ViewSonic's ViewBook 130 is a half-price take on the MacBook Air – but will it have only half the style, performance and build quality?
Screen quality of the ViewSonic ViewBook 130 is average for the type, a 13.3in high-gloss reflective widescreen, nicely LED backlit, that will - so to speak - lose its shine once you're forced to use the laptop near a window or overhead strip lighting.
There's some moderate massaging of the truth in the weightwatching department, since the company's listed 1.45kg spec was not matched by our lab scale's reading, closer to 1.53kg.
Much more troubling, we're not sure how ViewSonic measures its laptops' battery life, but we'd contend it's not with any industry-standard test. ViewSonic says: up to 8 hours.
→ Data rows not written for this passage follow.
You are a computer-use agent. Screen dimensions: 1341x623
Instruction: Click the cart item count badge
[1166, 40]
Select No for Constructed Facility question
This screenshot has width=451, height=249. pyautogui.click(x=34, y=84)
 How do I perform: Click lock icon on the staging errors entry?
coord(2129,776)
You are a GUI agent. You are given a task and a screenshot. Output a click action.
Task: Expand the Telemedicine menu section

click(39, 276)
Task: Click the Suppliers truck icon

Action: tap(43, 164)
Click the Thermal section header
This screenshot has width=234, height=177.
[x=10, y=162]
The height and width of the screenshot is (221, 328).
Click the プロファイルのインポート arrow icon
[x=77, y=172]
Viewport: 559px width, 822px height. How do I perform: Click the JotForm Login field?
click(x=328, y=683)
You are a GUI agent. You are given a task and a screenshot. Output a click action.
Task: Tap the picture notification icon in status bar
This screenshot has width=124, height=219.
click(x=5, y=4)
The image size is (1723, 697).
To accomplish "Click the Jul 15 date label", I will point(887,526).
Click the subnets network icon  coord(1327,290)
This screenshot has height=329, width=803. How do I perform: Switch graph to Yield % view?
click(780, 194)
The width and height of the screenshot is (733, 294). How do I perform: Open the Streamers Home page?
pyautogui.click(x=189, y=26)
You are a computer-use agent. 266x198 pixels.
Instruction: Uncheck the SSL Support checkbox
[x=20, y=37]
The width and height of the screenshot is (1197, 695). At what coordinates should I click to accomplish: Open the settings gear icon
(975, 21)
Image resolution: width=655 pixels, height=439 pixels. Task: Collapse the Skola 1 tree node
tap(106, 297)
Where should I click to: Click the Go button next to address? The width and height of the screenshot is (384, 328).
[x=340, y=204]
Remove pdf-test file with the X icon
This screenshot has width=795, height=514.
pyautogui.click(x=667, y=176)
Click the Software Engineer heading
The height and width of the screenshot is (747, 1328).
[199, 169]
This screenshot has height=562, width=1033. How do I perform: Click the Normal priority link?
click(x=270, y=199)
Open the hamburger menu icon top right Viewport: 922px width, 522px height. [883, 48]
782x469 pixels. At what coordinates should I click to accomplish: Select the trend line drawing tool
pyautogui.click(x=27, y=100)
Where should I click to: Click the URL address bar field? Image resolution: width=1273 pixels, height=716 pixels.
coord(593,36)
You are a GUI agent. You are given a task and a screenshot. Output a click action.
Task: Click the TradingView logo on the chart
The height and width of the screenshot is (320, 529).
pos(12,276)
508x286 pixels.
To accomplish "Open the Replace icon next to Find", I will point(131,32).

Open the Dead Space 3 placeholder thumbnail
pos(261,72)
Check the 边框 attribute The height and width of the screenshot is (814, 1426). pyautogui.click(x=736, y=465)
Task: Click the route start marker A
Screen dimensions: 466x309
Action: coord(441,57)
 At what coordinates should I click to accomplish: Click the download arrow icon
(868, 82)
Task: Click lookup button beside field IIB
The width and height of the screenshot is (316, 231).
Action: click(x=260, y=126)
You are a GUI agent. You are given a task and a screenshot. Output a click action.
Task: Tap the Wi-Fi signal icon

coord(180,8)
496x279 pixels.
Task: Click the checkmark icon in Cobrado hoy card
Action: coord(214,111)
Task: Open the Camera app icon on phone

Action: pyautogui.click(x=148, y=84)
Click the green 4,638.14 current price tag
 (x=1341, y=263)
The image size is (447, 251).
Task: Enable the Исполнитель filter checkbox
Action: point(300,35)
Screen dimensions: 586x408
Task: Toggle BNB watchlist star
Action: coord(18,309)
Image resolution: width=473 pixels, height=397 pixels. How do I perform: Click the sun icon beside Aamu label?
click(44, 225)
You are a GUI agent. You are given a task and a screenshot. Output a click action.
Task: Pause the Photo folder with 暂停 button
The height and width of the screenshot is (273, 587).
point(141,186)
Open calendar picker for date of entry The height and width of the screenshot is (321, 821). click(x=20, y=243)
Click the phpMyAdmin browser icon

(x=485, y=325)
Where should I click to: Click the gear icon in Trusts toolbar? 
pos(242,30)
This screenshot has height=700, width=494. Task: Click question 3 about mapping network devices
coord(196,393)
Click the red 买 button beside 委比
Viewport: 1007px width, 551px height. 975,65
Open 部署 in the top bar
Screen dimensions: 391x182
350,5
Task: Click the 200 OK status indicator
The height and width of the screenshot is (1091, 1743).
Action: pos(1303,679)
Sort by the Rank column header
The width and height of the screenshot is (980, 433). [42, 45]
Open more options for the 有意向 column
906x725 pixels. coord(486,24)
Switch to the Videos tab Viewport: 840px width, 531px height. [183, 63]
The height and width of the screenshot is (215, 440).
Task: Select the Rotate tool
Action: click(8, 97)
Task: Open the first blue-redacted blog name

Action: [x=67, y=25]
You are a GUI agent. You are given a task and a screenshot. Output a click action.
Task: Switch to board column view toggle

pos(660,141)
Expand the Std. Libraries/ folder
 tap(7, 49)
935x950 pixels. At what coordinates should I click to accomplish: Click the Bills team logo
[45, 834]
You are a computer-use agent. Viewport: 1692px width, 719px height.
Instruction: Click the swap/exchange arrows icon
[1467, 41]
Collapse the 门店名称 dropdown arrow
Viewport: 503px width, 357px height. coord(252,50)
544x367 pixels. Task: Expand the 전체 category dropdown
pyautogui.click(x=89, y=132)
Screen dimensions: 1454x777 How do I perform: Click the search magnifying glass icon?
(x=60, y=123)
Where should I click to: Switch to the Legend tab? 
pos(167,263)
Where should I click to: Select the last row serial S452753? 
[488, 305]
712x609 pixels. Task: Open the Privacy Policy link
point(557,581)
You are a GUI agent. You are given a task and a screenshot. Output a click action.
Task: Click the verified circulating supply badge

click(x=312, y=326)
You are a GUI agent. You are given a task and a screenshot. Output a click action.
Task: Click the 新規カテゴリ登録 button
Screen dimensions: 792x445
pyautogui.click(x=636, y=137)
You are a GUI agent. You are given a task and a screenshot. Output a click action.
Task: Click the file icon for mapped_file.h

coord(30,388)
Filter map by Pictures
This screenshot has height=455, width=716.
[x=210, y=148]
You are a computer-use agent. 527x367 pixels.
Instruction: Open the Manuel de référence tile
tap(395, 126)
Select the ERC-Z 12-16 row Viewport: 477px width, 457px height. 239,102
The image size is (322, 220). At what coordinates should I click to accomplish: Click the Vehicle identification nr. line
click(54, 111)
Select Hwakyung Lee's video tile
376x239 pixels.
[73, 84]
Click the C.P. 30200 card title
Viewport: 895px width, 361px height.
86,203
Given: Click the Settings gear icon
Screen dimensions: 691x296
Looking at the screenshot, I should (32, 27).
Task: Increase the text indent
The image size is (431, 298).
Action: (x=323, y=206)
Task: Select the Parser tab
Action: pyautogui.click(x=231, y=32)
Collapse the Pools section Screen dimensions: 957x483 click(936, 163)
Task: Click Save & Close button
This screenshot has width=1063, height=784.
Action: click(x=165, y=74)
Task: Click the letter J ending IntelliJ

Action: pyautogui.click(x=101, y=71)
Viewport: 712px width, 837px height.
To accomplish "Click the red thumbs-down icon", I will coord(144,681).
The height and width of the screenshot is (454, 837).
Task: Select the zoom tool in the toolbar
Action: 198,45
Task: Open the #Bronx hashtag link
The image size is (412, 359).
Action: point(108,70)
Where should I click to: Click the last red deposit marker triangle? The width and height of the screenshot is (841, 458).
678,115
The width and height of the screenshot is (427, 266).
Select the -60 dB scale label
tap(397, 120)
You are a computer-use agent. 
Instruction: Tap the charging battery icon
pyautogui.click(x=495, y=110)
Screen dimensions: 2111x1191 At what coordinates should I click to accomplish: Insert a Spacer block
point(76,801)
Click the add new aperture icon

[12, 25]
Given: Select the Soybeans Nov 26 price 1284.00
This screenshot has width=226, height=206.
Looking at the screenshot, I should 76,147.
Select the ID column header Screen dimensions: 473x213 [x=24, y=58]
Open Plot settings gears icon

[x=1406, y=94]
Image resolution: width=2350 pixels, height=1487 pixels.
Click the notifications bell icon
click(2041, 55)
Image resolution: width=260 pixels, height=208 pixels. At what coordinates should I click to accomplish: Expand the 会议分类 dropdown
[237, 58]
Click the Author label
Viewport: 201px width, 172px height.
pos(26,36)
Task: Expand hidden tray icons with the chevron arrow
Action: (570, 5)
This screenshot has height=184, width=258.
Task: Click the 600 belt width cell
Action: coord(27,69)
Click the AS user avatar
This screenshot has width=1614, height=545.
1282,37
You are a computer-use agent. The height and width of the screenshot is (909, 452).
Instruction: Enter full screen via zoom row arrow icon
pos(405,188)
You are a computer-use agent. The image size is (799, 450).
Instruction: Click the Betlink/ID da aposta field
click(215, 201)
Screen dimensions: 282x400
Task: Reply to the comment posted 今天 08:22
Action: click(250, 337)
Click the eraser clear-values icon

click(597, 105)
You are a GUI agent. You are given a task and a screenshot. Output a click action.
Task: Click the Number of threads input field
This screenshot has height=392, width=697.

We say: less than 3 hours 20 minutes; in deference to our MobileMark 2007 Productivity tests.
Meanwhile in our application performance tests, the ViewSonic ViewBook 130 showed a usable turn of real-world speed, hitting 64 points in WorldBench 6. To give some context, that may equal last year's Samsung X360 ultraportable, but it's well short of an Air's score of 83.
On a subjective note, we found the Windows 7 Professional interface slower than we'd like, with less-than-snappy responsiveness as we moved around the operating system.
Top view of the ViewSonic ViewBook 130... but it's not quite as metallic as it may look
Gaming possibilities are unsurprisingly limited by the low-power integrated Intel graphics in the ViewSonic ViewBook 130. We saw 6fps in our standard FEAR game test.
ViewSonic is strangely keen to promote the sound quality from the ViewSonic ViewBook 130's underslung stereo speakers, claiming them to be ‘meticulously reckoned [sic] and fine-tuned to output 20% more impact'. In reality, they're as thin and weedy sounding as most netbook's.
Overall build quality was solid feeling, and despite the ersatz plastic construction - sprayed silver to resemble real aluminium - it felt reasonably tough and flex-free.